### Passage provided:
::::::::::

One hundred percent fruit and vegetable juices do help reduce risk factors related to certain diseases, according to a European study published in the International Journal of Food Science and Nutrition.
The study was designed to question traditional thinking that 100 percent juices play a less significant role in reducing risk for both cancer and cardiovascular disease than whole fruits and vegetables.
The British research team analyzed a variety of studies that looked at risk reduction attributed to the effects of both fiber and antioxidants. As a result, they determined that the positive impact fruits and vegetables offer come not from just the fiber but also from antioxidants which are present in both juice and the whole fruit and vegetables. So they concluded that juices are comparable in their ability to reduce risk compared to their whole fruit/vegetable counterparts.
"Although this independent review of the literature is not designed to focus on any particular 100 percent juice, it does go a long way in demonstrating that fruit and vegetable juices do play an important role in reducing the risk of various diseases, especially cancer and cardiovascular heart disease," says Sue Taylor with the U.S. Juice Products Association, a non-profit organization not associated with this research.
She adds that appropriate amounts of juices should be included in the diet of both children and adults, following guidelines established by leading health authorities.
Taylor also points to a large epidemiological study, published in the September 2006 issue of the U.S. Journal of Medicine, which found that consumption of a variety of 100 percent fruit and vegetable juices was associated with a reduced risk for Alzheimer's disease.

::::::::::

### Task prompt:
According to the passage on fruit and vegetable juices, in which journal was the European study published?

### Entries supplied:
::::::::::

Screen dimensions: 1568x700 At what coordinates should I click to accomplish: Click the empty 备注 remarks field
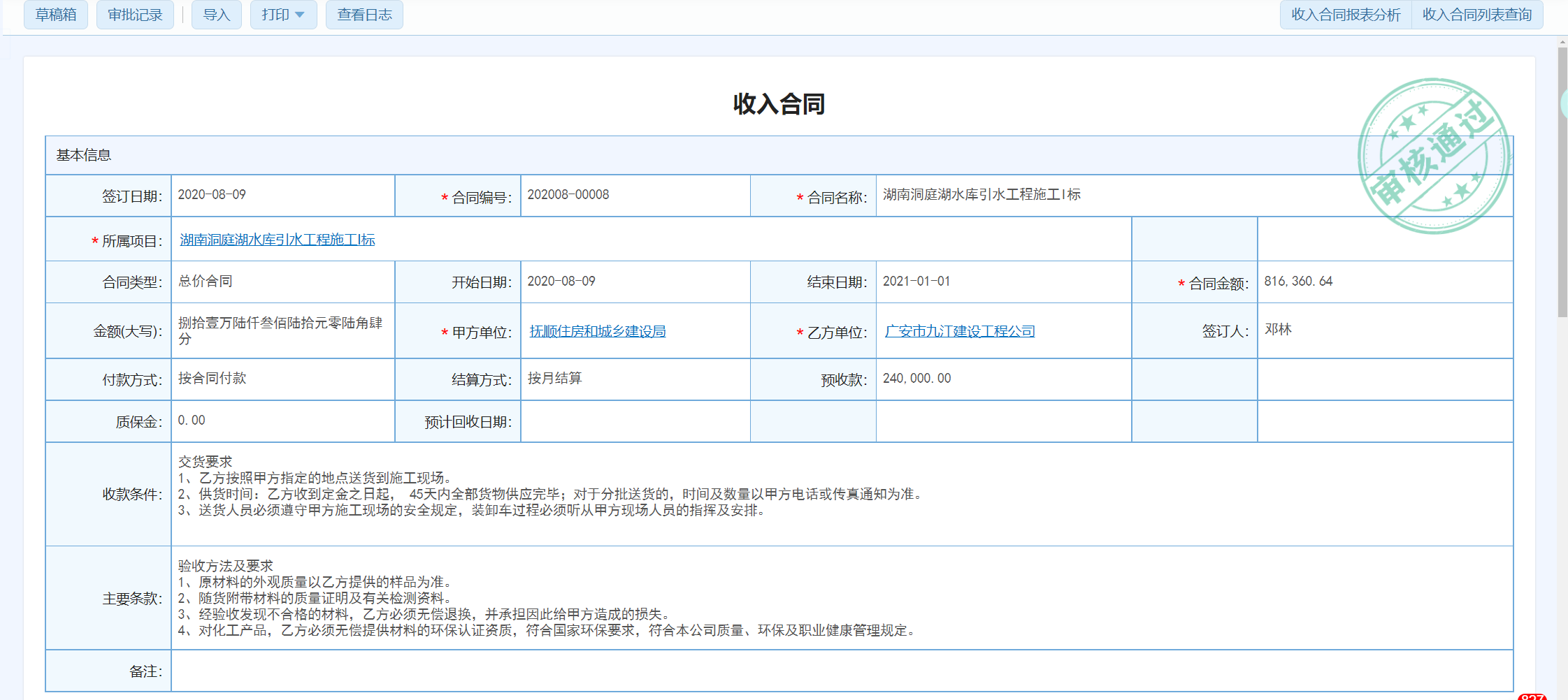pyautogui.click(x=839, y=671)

::::::::::

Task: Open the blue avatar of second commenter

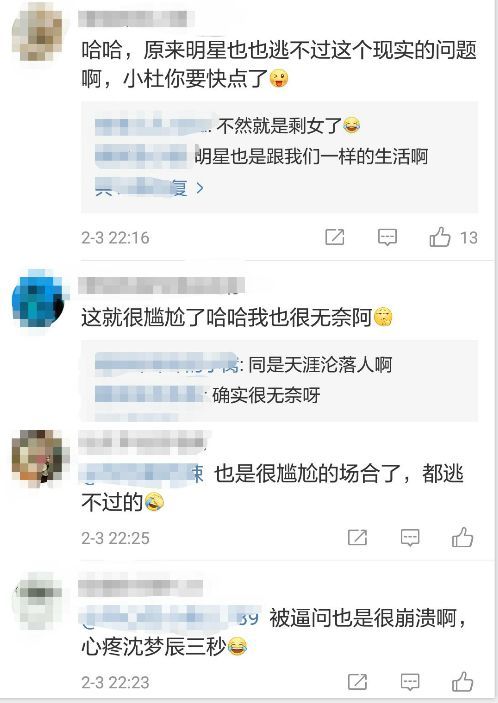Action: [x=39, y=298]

::::::::::

### Written solution:
The International Journal of Food Science and Nutrition.